Misafirleri ağırlamak için Bulad Kaya, Tarkan Bilge Kaya gibi devlet adamları saray meydanı önünde bekliyordu. İdikut Devletinin kurt başlı bayrağı saray tepesine dikildi. İdikut Uygurları arasında Bavurçuk Art Tekin’in nice yıllar önce İdikut hanı olmuş Bayançur, Eltekin, Bögü Tanrı kağan tarafından kabul edilen Şaman ve Mani dini ile Budizm beraber yaşamaktaydı. Bu yüzden Cengizhan’ın elçileri, Bavurçuk Art Tekin’in huzuruna girmeden önce Uygur ananesine uyarak İdikut’un bayrağı önünde eğildi. Uygurlar gibi dans etti. Taş ocakta yanmakta olan tütsüden atlayıp geçmek için hazırlandı. Tora Kaya yolda gelirken bu gelenekleri onlara anlatmıştı. Onlar bu hareketleri hiç şaşırmadan, tereddütsüz yerine getirdi.
Bavurçuk Art Tekin, uzak bozkırlardan gelen elçilerin İdikut’da gerçekleştirdiği bu dayanılmaz yolculuk hakkında kafa yorup düşünmeye başladı.
“Hayırdır?” diye kendi kendine fısıldadı İdikut tahtı etrafında dolaşarak, “Bunlar aydınlığın elçisi mi yoksa Uygur devletine gelecek felaketlerin işareti mi? Bende bir sıkıntı yok. Cengizhan neden bu kadar acele etti? Maksadı ne? Kıtan’a bizim vergi verdiğimizi bilse gerek. Elbette biliyor. İdikut, hiçbir vakit Cengizhan’ın düşmanı olmadı. Ticaretimiz canlandı. Moğol tüccarları Uygur at pazarına geldi. Çok değerli malları karşılığında Uygur atlarını satın aldı. Ticaret kapısı onlar için her zaman açık. Burada başka mesele, başka büyük bir maksat mı var acaba? Cengizhan ahmak değil, o bana ne gibi tuzak kurmayı düşünüyor? O bizim devletimizi seçerek neyi hedeflemiştir? Beşbalık, Türkistan’a açılan kutsal bir kapıdır. Öyleyse han buradan Müslüman devletlere geçmek için mi geliyor? Onun için Beşbalık’ın önemli bir güzergah, kilit bir şehir olduğu kesin!” düşünceleri kafasından geçti.

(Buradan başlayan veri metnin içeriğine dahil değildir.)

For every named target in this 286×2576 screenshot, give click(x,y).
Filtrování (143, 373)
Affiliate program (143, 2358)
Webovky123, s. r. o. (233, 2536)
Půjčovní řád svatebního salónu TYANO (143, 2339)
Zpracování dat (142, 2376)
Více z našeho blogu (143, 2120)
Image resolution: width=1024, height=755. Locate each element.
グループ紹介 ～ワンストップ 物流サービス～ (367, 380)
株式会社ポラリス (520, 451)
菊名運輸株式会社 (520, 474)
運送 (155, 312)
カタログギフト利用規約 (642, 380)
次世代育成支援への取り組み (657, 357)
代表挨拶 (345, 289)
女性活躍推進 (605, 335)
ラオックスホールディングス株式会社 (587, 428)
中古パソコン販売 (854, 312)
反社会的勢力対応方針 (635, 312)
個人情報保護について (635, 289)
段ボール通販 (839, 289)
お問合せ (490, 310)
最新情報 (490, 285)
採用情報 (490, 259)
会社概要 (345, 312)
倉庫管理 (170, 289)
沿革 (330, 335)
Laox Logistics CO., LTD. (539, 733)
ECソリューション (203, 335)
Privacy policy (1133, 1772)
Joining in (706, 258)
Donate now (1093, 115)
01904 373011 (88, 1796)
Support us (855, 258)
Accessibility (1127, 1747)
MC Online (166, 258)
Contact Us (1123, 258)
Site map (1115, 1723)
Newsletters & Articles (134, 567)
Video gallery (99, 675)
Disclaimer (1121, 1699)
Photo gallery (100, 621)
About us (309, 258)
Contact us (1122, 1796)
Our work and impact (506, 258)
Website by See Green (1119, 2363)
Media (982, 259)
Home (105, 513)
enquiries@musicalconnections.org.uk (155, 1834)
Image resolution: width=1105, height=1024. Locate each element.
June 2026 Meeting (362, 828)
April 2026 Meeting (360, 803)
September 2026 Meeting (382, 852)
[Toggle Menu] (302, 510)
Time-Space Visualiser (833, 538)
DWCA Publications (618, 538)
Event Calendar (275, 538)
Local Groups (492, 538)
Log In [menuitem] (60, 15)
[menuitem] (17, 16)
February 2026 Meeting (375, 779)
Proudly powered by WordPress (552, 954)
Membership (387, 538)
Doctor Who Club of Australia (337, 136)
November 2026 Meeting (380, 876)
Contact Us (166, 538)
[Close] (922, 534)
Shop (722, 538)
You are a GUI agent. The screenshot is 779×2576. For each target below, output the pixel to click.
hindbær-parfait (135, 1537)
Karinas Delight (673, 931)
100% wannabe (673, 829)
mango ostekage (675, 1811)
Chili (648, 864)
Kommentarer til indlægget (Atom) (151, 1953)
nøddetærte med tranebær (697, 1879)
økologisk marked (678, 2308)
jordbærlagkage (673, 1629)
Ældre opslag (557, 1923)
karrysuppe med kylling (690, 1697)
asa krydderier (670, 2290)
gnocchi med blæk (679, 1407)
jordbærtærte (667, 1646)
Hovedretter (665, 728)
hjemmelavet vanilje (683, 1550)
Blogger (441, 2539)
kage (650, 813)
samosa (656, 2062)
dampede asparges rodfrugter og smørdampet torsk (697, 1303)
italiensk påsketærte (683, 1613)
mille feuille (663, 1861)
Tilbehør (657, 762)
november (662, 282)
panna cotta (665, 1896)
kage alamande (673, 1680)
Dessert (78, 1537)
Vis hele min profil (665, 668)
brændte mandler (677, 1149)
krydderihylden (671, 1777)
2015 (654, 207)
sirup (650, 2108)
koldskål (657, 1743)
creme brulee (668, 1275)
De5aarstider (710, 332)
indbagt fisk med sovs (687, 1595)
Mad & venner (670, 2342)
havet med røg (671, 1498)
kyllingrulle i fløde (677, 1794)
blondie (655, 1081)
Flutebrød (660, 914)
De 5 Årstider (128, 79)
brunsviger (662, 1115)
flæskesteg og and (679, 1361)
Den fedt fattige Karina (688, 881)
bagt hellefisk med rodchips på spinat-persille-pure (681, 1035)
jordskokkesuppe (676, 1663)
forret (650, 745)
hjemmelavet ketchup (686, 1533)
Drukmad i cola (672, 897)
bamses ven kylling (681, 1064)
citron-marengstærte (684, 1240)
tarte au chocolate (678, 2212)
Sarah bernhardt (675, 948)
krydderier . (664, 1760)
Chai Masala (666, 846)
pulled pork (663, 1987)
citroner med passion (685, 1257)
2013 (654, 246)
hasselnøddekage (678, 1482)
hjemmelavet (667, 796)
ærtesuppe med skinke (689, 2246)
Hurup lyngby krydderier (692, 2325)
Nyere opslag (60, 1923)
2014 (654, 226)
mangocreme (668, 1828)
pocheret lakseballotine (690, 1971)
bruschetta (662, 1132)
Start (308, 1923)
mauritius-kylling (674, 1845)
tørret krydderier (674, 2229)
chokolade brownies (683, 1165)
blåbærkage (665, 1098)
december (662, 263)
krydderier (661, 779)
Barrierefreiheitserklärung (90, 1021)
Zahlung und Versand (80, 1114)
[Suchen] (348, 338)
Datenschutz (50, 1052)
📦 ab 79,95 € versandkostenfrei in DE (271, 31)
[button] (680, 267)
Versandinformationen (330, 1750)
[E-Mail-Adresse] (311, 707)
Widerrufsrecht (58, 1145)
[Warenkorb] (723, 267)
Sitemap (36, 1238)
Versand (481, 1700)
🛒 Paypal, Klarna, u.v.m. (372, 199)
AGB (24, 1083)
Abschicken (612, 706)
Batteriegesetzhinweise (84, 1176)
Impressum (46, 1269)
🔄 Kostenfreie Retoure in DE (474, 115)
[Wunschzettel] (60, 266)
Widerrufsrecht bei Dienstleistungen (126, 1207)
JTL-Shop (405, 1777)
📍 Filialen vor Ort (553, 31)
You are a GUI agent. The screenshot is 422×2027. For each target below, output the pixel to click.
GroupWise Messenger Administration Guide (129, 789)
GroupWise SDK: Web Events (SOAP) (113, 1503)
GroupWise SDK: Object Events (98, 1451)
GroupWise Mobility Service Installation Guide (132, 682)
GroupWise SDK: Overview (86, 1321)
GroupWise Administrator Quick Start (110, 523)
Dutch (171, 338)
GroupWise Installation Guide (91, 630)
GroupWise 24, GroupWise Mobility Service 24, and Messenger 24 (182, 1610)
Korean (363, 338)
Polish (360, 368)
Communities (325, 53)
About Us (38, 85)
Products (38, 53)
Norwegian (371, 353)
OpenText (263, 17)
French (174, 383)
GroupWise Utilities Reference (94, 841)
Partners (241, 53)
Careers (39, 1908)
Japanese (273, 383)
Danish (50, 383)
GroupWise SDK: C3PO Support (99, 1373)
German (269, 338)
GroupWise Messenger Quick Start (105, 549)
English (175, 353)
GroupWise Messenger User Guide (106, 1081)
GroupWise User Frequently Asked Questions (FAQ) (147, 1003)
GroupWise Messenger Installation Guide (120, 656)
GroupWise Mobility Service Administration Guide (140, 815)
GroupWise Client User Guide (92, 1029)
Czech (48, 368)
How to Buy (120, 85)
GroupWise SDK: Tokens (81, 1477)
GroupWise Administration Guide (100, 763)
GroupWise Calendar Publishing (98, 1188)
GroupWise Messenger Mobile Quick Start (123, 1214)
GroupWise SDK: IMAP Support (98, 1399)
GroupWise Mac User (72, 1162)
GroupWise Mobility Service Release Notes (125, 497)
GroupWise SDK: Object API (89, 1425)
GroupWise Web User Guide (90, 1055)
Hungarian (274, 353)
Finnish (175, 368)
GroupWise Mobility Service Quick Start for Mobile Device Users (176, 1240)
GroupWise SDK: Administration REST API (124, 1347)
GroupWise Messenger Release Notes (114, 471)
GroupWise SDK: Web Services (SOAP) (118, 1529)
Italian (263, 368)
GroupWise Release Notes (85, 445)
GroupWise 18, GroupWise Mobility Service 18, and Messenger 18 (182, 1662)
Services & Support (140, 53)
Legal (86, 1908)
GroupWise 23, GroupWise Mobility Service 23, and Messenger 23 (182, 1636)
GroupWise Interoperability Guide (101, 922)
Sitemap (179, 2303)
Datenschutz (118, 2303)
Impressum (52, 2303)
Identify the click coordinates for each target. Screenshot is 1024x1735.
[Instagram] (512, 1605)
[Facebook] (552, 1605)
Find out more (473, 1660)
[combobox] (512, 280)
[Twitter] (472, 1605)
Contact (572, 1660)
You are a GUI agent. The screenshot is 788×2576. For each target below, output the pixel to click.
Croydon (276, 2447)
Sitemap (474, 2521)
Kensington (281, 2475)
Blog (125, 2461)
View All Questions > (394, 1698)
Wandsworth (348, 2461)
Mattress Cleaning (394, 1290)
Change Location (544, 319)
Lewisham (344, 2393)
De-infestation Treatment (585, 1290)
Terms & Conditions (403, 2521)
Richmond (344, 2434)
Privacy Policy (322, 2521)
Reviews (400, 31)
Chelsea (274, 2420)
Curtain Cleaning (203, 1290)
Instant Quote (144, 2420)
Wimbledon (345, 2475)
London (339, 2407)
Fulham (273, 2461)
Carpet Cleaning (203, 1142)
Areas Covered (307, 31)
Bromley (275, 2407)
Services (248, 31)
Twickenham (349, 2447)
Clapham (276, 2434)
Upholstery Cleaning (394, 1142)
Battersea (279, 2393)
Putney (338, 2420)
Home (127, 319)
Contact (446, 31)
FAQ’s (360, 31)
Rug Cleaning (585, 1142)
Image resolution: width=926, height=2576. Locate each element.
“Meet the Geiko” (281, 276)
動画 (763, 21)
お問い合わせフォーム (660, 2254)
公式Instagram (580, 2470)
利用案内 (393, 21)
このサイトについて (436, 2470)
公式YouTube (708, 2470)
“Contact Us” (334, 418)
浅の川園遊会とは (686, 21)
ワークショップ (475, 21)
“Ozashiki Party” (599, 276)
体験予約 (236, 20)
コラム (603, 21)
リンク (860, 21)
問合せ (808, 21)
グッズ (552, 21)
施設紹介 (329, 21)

Bavurçuk Art Tekin böyle belli belirsiz düşüncülerle misafirleri ağırladı. Onları Cengizhan olarak görmediğinden her hangi bir şölen ya da eğlence düzenlemedi. Onlara devletin durumu, Moğol ordusu ve Cengizhan hakkında da fazla bir şey sormadı. Fakat onları bir hafta misafir etti. Utak ile Darbay devletimize döneceğiz dediği anda İdikut onlara izin verdi.
Bavurçuk Art Tekin, Cengizhan’ın mektubunu Tora Kaya, Bu-lad Kaya, Tarkan Bilge Kaya’ya anlattı ve “Ne yapalım? Ne cevap vereceğiz?” diye görüşmek için onları davet etti.
– Cengizhan bana öyle bir vazife yükledi ki; benim, sizin, devletimizin varlığı ve geleceği bu vazifenin yerine getirilmesine bağlıdır. Şimdi her birinizin bu mesele hakkında samimi konuşmanızı istiyorum. Fikriniz de kendi aklınız olsun! dedi.
– Ey kutlu han! Saygıdeğer düşünceli ve kibar hakanımız! diye söze başladı Tora Kaya, – Sizi akıl sahibi olarak yaratan Tanrıya yemin ederim ki bizim aklımız her vakit sizin aklınızın altındadır. Siz bizim önderimizsiniz. Aramızda böyle kararlarda sizden daha salahiyetli kimse yoktur.